Candida Moss wrote in the Daily Beast: “For Jews who lived at the turn of the Common Era, the Messiah (or messiahs in some instances) was very much on their minds. At the time the holy land was occupied and controlled by the Roman Empire, and people wrestled with the economic and political ramifications of foreign occupation. Matthew Novenson, Senior Lecturer in New Testament and Christian Origins at the University of Edinburgh, and author of two books on Messianism, told the Daily Beast that the Messiah was “a kind of mythology, that had a solid foundation in scriptural sources, that was useful for making religious sense of Judea’s complicated political situation in the early Roman Empire.” [Source: Candida Moss, Daily Beast, December 26, 2021]
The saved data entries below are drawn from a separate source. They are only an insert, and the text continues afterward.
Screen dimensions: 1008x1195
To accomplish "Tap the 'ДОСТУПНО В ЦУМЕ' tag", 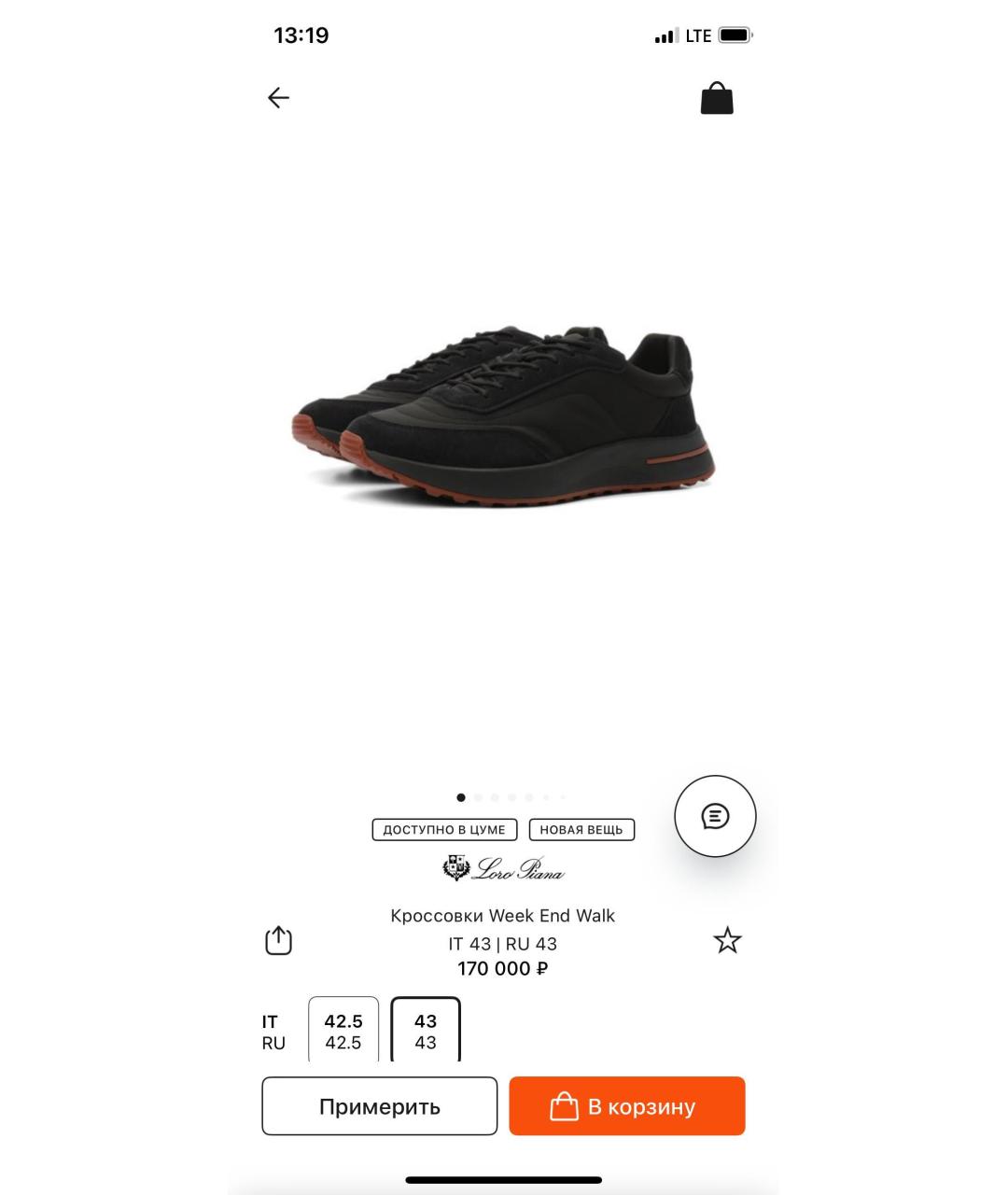I will pyautogui.click(x=444, y=830).
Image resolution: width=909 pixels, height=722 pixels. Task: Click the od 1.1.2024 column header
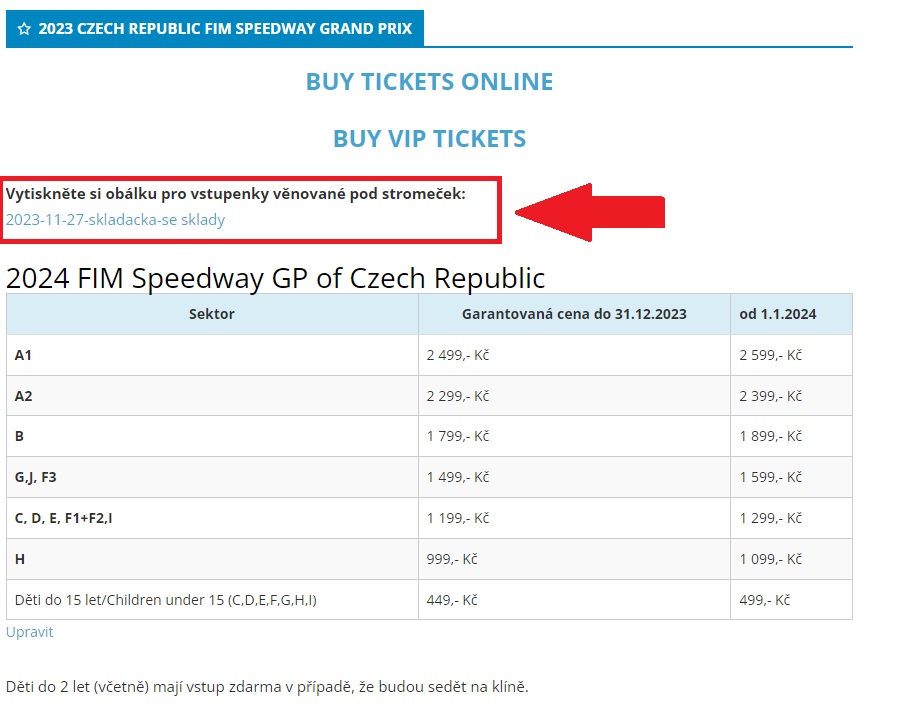pyautogui.click(x=777, y=314)
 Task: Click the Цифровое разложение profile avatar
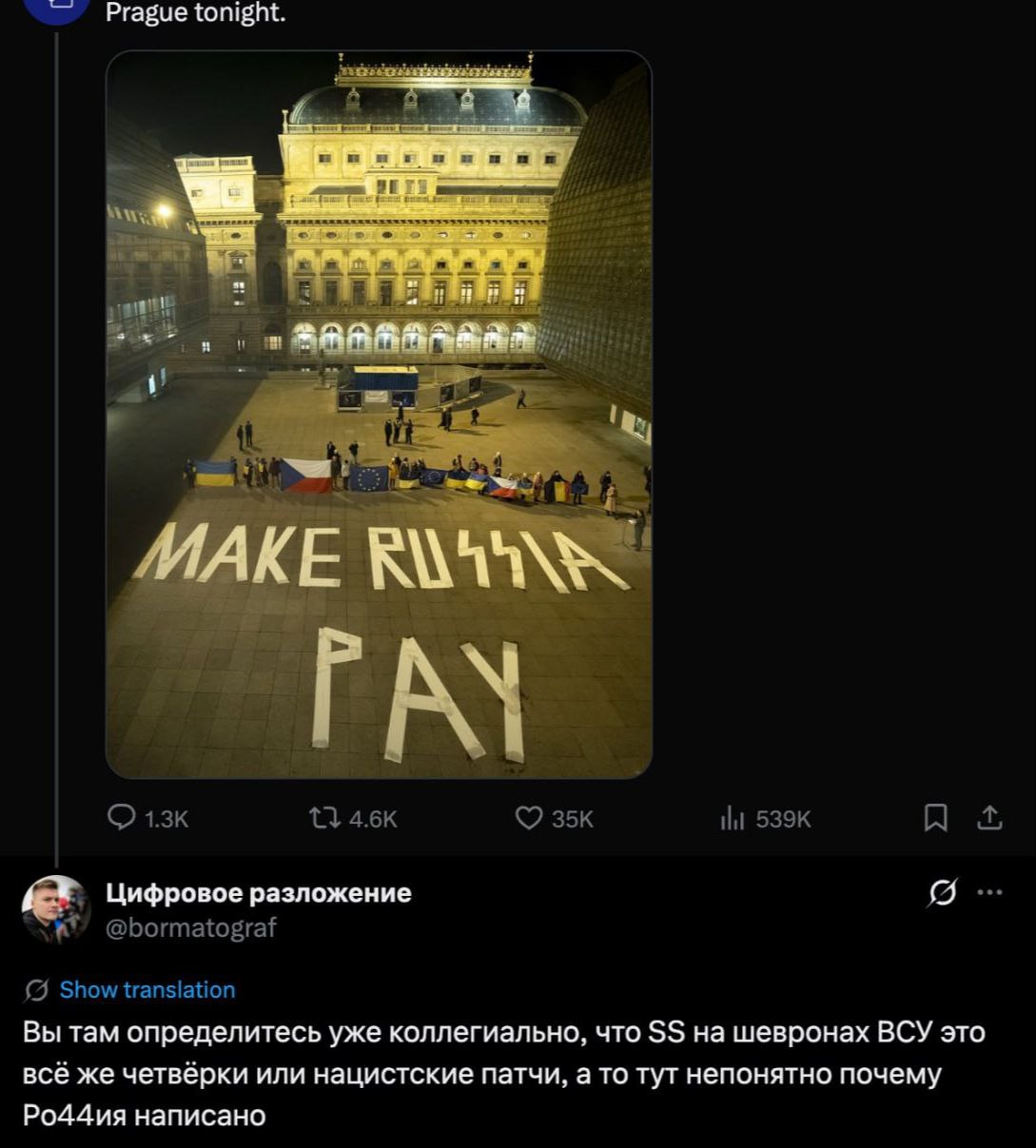[x=55, y=909]
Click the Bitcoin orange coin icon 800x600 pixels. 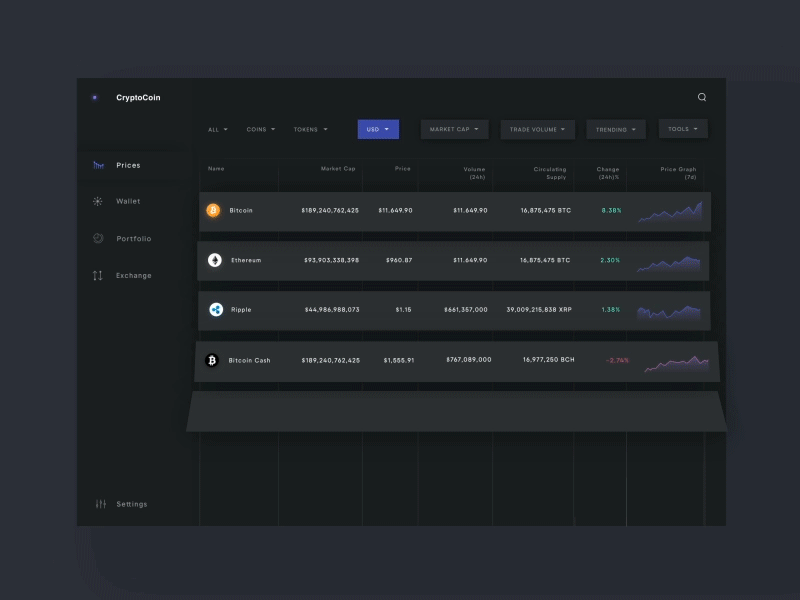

“There was considerable diversity of thought, however, about what the Messiah would be like. Some claimed that he would be, like King David, a monarch who would lead a successful military rebellion. Others emphasized his prophetic or priestly credentials. Others still, like the inhabitants of Qumran who wrote the Dead Sea Scrolls, seemed to have thought that there would be two messiahs. This model reproduces the organizational structure of ancient Israel, when the people were led by both a King and a High Priest.
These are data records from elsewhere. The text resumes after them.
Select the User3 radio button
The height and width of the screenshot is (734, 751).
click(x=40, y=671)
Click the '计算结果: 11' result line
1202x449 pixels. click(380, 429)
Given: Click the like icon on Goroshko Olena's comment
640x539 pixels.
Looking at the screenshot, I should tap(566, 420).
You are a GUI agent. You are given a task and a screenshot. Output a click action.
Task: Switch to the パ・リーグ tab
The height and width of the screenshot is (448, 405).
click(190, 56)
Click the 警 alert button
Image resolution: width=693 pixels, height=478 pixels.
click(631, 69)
“These messiahs, Novenson told me, “were often associated with certain ancient scriptural heroes, in particular Aaron the high priest and King David.” We can see the same tendency among followers of Jesus: “Our sources about Jesus mostly associate him with King David, either saying that he was a descendant of David, or that he did things like David did, or both.” There was no set script here. The messiah was a mythological construct that was constantly being redescribed and reinterpreted. There were other early Christians, Novenson noted, who tried to distance Jesus from David, just as there were ancient Jews who did not appear to care about the idea of a messiah at all.
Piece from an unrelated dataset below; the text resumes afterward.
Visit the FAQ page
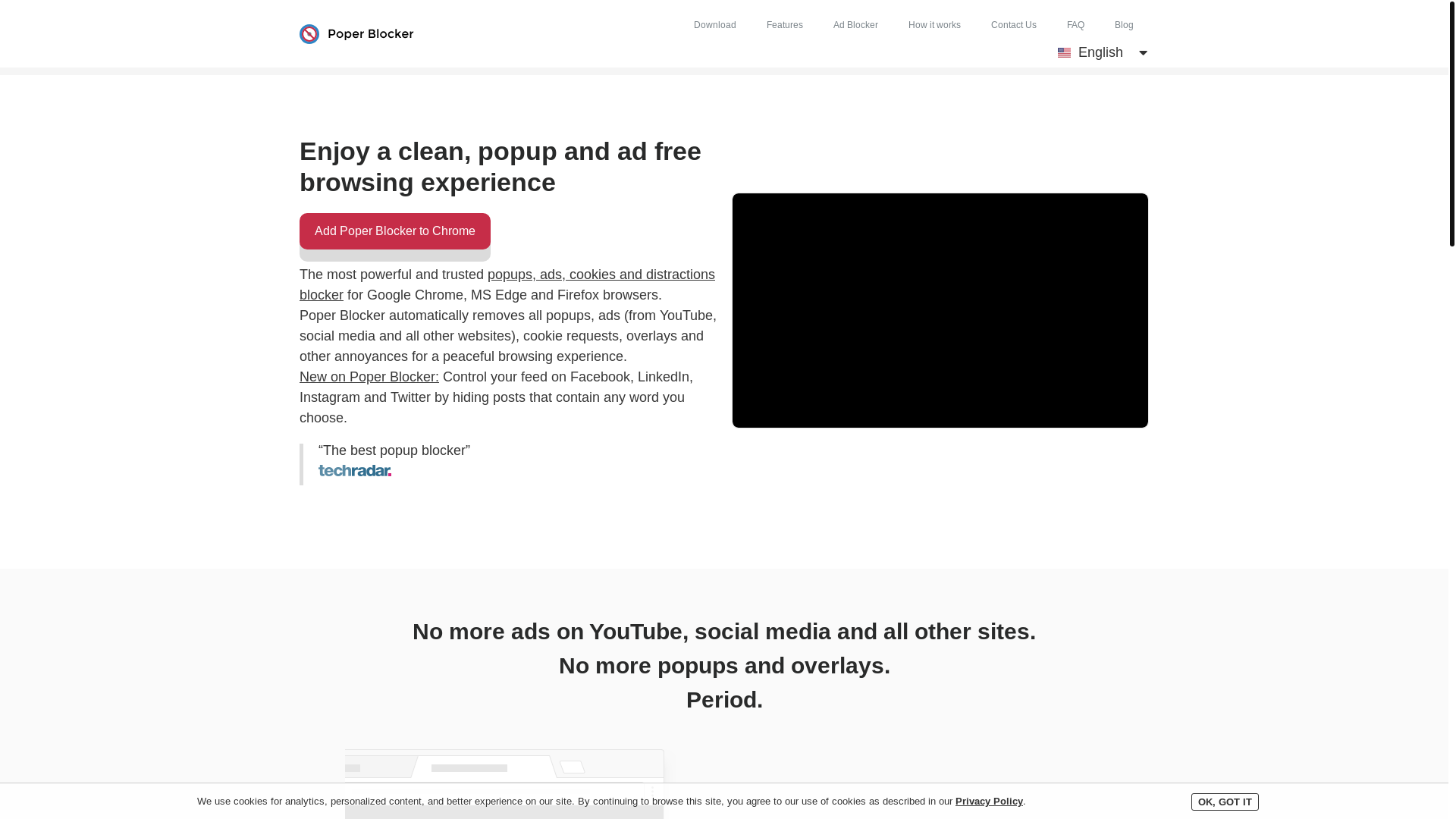This screenshot has height=819, width=1456. coord(1075,25)
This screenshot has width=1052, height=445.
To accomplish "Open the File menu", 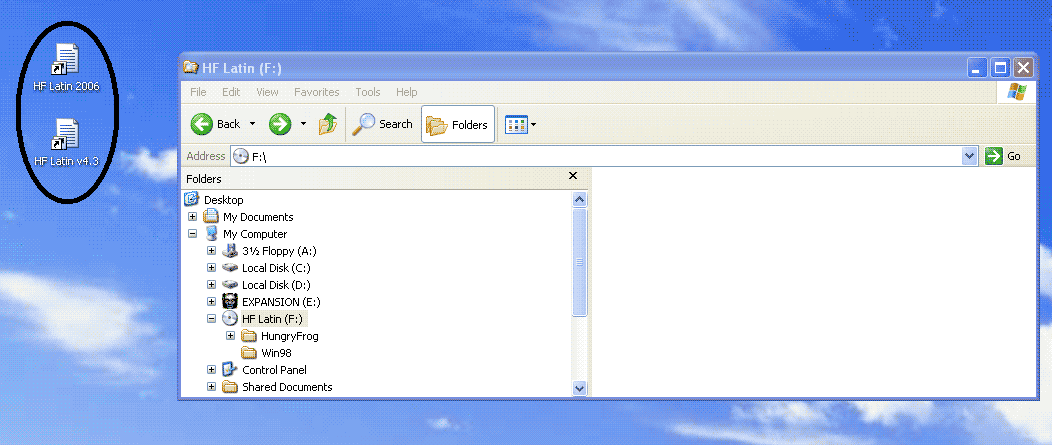I will coord(198,92).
Anti-Semitic Elements of Christian Messiah Beliefs

Over the centuries, some anti-Semitic elements have been woven into the Christian messiah story. Among these is that Jews couldn’t understand their own scriptures. Candida Moss wrote in the Daily Beast: Jews of Jesus’s day, the argument goes, may have been anticipating a political messiah, but they were fundamentally wrong. The Christian website gotquestions.org, for example, connects this supposed misunderstanding about the Messiah to an even more troublesome idea: the Jewish rejection of Jesus. The website reads, “The Jews rejected Jesus because He failed, in their eyes, to do what they expected their Messiah to do — destroy evil and all their enemies and establish an eternal kingdom with Israel as the preeminent nation in the world. The prophecies in Isaiah 53 and Psalm 22 describe a suffering Messiah who would be persecuted and killed, but the Jews chose to focus instead on those prophecies that discuss His glorious victories, not His crucifixion.” [Source: Candida Moss, Daily Beast, December 26, 2021]

The bigger problem here is the idea that Jews rejected Jesus: Jesus himself and all his first followers were Jews. Historically, the idea that Jews rejected Jesus has been linked to the dangerous and erroneous idea that “the Jews” were responsible for killing the messiah.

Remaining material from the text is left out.